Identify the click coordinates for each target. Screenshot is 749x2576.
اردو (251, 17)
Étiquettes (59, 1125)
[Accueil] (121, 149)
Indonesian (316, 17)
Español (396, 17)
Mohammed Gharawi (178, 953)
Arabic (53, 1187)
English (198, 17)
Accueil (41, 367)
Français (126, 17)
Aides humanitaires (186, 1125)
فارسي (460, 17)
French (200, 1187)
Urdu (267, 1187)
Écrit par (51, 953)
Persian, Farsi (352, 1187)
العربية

YOUR ASSIGNMENT ▸
Line by line, retype the whole listing exactly.

RESPONSE TO THIS EXERCISE ▸
Identify the click coordinates for each target. Screenshot is 749x2576.
اردو (251, 17)
Étiquettes (59, 1125)
[Accueil] (121, 149)
Indonesian (316, 17)
Español (396, 17)
Mohammed Gharawi (178, 953)
Arabic (53, 1187)
English (198, 17)
Accueil (41, 367)
Français (126, 17)
Aides humanitaires (186, 1125)
فارسي (460, 17)
French (200, 1187)
Urdu (267, 1187)
Écrit par (51, 953)
Persian, Farsi (352, 1187)
العربية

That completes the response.